Satou Y, Sato A, Yasuo H, Mihirogi Y, Bishop J, Fujie M, Kawamitsu M, Hisata K, Satoh N.

Genome Biol Evol. 2021 Jun 8;13(6):evab068. doi:10.1093/gbe/evab068

Chromosomal Inversion Polymorphisms in Two Sympatric Ascidian Lineages.

Chromosoma assembly of Ciona intestinalis finds ~20 inversions compared to C. robusta. Some inversions are heterozygous.

“Chromosomal-level assemblies for the two type-B individuals, sampled at Roscoff (France; specimen R) and Plymouth (England; specimen P)” “For each specimen, we built contigs from long Nanopore reads with the NECAT assembler and polished obtained contigs with Illumina reads using the Nextpolish software [and removed overlaping contigs] using the purge_dups software [...]. Both of these contig sets were 140 Mb in length (table 1).” “Although the heterozygosity rate of type-A animals has been estimated to be 1.1–1.2% (Dehal et al. 2002; Satou et al. 2012), those of specimens R and P were 3.0% and 3.6%, respectively.”

“Exons are highly conserved between type-A and type-B animals, whereas intergenic regions are highly varied between the two types.” [Supplemental material shows 97% similarity in aligned regions between R and P and 94% similarity between R/P and A]

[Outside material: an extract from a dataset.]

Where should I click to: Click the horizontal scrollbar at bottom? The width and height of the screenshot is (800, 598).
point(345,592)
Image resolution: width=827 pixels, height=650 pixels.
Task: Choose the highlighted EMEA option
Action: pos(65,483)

“To identify translocations, we searched the genomic sequences for blocks containing three or more genes that were not found in the positions expected from the type-A genome. We found two small interchromosomal translocations between the genomes of specimen P and type A, [but] we did not find such translocations between the genomes of specimen R and type A.”

“Similarly, to identify inversions, we searched the genomic sequences for blocks containing three or more genes that were mapped in the reverse direction to the order in the type-A genome. We found 21 and 20 inversions in the genomes of specimens R and P, respectively (supplementary fig. S7, Supplementary Material online). Among them, 15 sites were common, and the remaining 11 sites were specific to specimen R or P (supplementary fig. S10 and tables S3 and S4, Supplementary Material online). Thus, our data indicate that there are structural variations not only between type-A and type-B animals but also between specimens R and P.”

“We found R-derived haplotype contigs that were structurally different from the chromosome of specimen R, but the same as both the specimen-P and the type-A chromosomes. [In “an inversion in chromosome 7 [that] contained the largest number of genes over an ∼900-kb region”] genomic PCR using four primers flanking the junctional sites demonstrated that specimen R was indeed heterozygous” “We also confirmed experimentally an inversion on chromosome 3 [...]. A PCR analysis demonstrated that specimen P was indeed heterozygous in this region.” “we manually inspected genomic alignments of the two type-B specimens against the type-A genome, and found nine additional inversions.” “To understand how prevalent the inversions we found were in type-B populations, we collected eight wild specimens at Roscoff and Plymouth, RO1–RO4 and PL1–PL4, respectively, and performed genomic PCR [that demonstrated that] type-B animals indeed have inversion polymorphisms.” “The inversions we found in the present study are relatively small (3 kb ∼ 873 kb)” “our data highlight the likely importance of inversions in speciation of Ciona, an invertebrate with mating governed by interactions of aquatic gametes”.